The high availability and enhanced computing power of clustering is all the rage with high-end server manufacturers, and IBM Corp. nd Amdahl Corp. today are introducing new packages of hardware and software for suites of clustered servers combined with shared storage.
IBM's venerable RS/6000 division, already known for its clustering expertise, is announcing a new variation of the RS/6000 S70 -- the Advanced model -- which increases reliability of system I/O and doubles memory capacity to a maximum of 32GB; the RS/6000 HA-S70 Advanced Cluster Server (ACS), an off-the-shelf solution including two S70 Advanced servers coupled with IBM's High Availability Cluster Multi-Processor (HACMP) software; and the RS/6000 SP System Attachment Adapter, a hardware switch attachment that connects S70 servers to the SP (the RS/6000 supercomputer model).
The range of new functionality on IBM's already-mature RS/6000 clustering technology was of note, one analyst said.
"IBM has really extended a lot of clustering capabilities," said Harvey Hindin, senior research analyst at D.H. Brown Associates, in Port Chester, N.Y. "I have to say this will help them maintain the RS/6000 and SP position in the high end."
S70 Advanced servers, sold as stand-alone products, are priced from $150,000 for models including two 262-MHz Power PC RS64-II processors, the unit's new I/O drawer with redundant, hot-swappable power and cooling, and as many as four I/O drawers per server. Storage and main memory are additional. The units are now available.
The ACS cluster includes two RS/6000 S70 servers, powered by four 262-MHz PowerPC RS64-II RISC processors (the units scale to 12 processors), and contain 2GB of memory and 72.8GB of hard disk storage. High Availability Cluster Multi-Processing for AIX -- IBM's Unix variant, optimized for clusters -- controls the cluster. Database and enterprise resource planning software from Baan, Oracle, SAP, and IBM are the most commonly exploited uses of clusters such as IBM's.
The RS/6000 HA-S70 ACS is scheduled to be available by the end of this month, priced from $445,072.
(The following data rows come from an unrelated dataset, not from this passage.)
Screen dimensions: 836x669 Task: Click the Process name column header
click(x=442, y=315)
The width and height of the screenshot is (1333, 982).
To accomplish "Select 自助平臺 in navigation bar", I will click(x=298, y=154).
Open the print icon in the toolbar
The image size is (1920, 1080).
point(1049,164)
IBM's new SP System Attachment Adapter allows for the inclusion of S70 servers within RS/6000 SP clusters. As many as eight S70s may be attached to clusters of as many as 32 nodes. The switch is now available for $10,000 but requires the use of Parallel System Support Programs for AIX, a parallel-systems enabling software scheduled to be available in late November from IBM for $15,000.
Amdahl, a subsidiary of Fujitsu, has joined Fujitsu teamserver servers (two to six processors, with eight-way machines planned by year's end), Amdahl LVS storage systems and services, and LifeKeeper for Windows NT high-availability software into a package providing application fail-over over Fibre Channel connections.
"Availability is a key issue in the NT market, especially in comparison with Unix," said Ali Jenab, vice president of systems marketing at Amdahl.
A basic Amdahl cluster package includes two Fujitsu teamservers and one Amdahl LVS 4000 Storage unit attached via Fibre Channel Arbitrated Loop (FCAL). The LifeKeeper for Windows NT software allows cascading fail-over across as many as 16 nodes. Amdahl says it will also make available cluster packages using Microsoft Cluster Server supporting two-node and simple, one-to-one fail-over.
This straight-ahead approach, occasionally scoffed at by node-hungry vendors, is actually a strong strategy, Hindin said, because his research indicates that at least 80 percent of clusters being employed are of the two-node variety.
"This is where Microsoft is so smart," Hindin said. "As usual, they are in the sweet spot."
Pricing for Amdahl's cluster packages was not available but would range widely, according to a company representative.